Hamilton v. Village of Oak Lawn - 7th Circuit Court of Appeals, #civilrights, #constitution, #criminal

Hamilton v. Village of Oak Lawn

Docket: 12-3174Opinion Date: November 20, 2013
Judge: Posner
Areas of Law: Civil Rights, Constitutional Law, Criminal Law
Hamilton claimed that Lorincz, dying of Parkinson’s disease, hired her to help him at home. She was a friend of Lorincz’s daughter, a former physician who was serving jail time. After Hamilton had worked 88 hours, Lorincz gave her a check for $10,000. Hamilton told Lorincz’s other adult children, by phone, that their father was dying and had given her a $10,000 check. Knowing that Hamilton had a criminal conviction, they told the police that Hamilton was taking advantage of their impaired father and went to their father’s house.
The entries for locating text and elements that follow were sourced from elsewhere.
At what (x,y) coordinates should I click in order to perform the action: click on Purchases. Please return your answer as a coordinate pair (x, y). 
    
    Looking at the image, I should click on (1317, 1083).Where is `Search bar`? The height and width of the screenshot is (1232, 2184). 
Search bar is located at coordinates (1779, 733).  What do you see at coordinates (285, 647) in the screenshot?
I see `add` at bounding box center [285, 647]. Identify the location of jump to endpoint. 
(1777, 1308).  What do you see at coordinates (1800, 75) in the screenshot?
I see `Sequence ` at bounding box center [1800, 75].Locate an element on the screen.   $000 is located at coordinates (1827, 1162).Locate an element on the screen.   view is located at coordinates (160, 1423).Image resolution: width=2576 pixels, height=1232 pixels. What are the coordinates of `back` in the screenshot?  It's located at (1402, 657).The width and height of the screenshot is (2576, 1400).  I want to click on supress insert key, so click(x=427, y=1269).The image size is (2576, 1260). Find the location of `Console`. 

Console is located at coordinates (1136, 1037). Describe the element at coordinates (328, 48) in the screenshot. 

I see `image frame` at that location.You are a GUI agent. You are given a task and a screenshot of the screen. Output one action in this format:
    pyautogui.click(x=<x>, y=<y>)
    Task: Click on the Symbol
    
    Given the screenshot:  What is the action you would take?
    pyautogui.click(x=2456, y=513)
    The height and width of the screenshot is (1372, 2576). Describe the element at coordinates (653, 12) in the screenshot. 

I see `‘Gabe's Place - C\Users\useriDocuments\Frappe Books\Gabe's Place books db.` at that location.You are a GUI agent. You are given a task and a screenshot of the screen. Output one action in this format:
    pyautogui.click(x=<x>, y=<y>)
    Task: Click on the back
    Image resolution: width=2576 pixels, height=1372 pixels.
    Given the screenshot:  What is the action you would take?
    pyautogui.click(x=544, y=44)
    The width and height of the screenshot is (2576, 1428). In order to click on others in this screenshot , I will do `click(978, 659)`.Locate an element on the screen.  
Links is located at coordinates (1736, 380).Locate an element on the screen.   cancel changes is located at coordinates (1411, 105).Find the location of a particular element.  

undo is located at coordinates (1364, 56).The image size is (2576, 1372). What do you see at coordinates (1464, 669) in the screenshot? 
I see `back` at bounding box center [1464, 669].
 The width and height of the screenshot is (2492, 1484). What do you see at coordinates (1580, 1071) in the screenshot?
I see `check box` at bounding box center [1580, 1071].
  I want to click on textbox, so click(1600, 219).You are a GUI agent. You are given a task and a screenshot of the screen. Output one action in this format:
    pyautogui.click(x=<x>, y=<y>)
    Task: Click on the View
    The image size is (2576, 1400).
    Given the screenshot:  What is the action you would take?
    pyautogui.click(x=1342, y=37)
Although Lorincz told the police that he wanted Hamilton to have the money and wanted the police to leave, they remained for about two hours and learned that Hamilton had been a psychologist, but her license had been revoked after her felony conviction for a $435,000 Medicaid fraud, and that Lorincz already had professional home health aides when Hamilton had “rushed” to his side. Hamilton had a history of bizarre lawsuits against government officials. Hamilton claims that the police would not allow her to leave while they were there and, when they left, required her to leave without the check, although she wanted to stay. The district court dismissed her 42 U.S.C. 1983 suit alleging police misconduct. The Seventh Circuit affirmed.